▸ **PAGE TEXT**:
[Begin]

Cherene Sherrard-Johnson opens her provocative and intriguing book, Portraits of the New Negro Woman, with a reading of a painting by Harlem Renaissance artist Archibald Motley. One of Motley's many portraits of mixed-race women in a 1928 solo exhibition, A Mulatress, drew a great deal of attention, even appearing on the front cover of the exhibition catalogue and in reviews of the show. Critics used a language of racial classification, rather than of painterly inquiry, to discuss Motley's work; they described it and other works in terms of race and primitivism, rather than as meditations on line, color, or composition. Sherrard-Johnson uses the portrait and reactions to it to set up the central concern for her book: the aesthetically and culturally complex representations of the mulatta in the visual and literary work of the Harlem Renaissance. Images of mixed-race women—in novels, films, paintings, and illustrations—engage with racially inflected discourse, evident in interpretations of Motley's portraits: Mulattas in Sherrard-Johnson's visual and textual sources are simultaneously proper and primitive, domestic and desirable, civilized and sexual. As such, they are most significantly also a central part of the Harlem Renaissance's wrestling with race, gender, sexuality, and class.

Sherrard-Johnson's work is part of a recent trend in Harlem Renaissance studies to explore the literary work of the era in conjunction with visual—rather than musical—sources. Portraits of the New Negro Woman deftly reads a range of visual material and literary texts in a conversational structure. Sherrard-Johnson argues that by placing these sources in conversation with each other, we may discern a common grammar, one that relies on the visual even within literary texts to negotiate the often contradictory ideas of race, gender, sexuality, and class. These contradictions are ascribed to and evident in representations of the mulatta, a figure "of mediation, desire, transcendence, [End Page 182] tragedy, respectability, and transgression" (17). Portraits of the New Negro Woman opens by situating literary and visual images of mixed-race women in nineteenth-century American cultural forms, arguing that these representations contain—or rather fail to contain—competing ideas of African American femininity. Mulattas are figured ultimately as an "ambiguous symbol of racial uplift" (xx), who stand for the "connection between the commodification of the black female body and the aristocraticizing of the black race" (11).

[End]

▸ **INFORMATION PROVIDED**:
[Begin]

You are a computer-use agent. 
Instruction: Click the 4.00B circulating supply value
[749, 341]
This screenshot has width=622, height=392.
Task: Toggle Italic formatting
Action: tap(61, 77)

[End]

▸ **WHAT YOU WILL DO**:
**a)** Answer these questions from the review of Portraits of the New Negro Woman:
(i) In what year was Archibald Motley's solo exhibition held?
(ii) Which Motley painting appeared on the front cover of the exhibition catalogue?
(iii) Sherrard-Johnson's work studies the era's literary work together with what kind of sources, rather than musical ones?
**b)** Translate this sentence from the review of Portraits of the New Negro Woman into Spanish: "Portraits of the New Negro Woman deftly reads a range of visual material and literary texts in a conversational structure."
**c)** The review of Portraits of the New Negro Woman quotes a description of the mulatta as a figure "of" several things (cited to page 17). List each of them.

▸ **WORKED ANSWERS**:
**a)**
(i) 1928
(ii) A Mulatress
(iii) Visual sources

**b)** Portraits of the New Negro Woman lee con destreza una variedad de material visual y textos literarios en una estructura dialogada.

**c)**
- mediation
- desire
- transcendence
- tragedy
- respectability
- transgression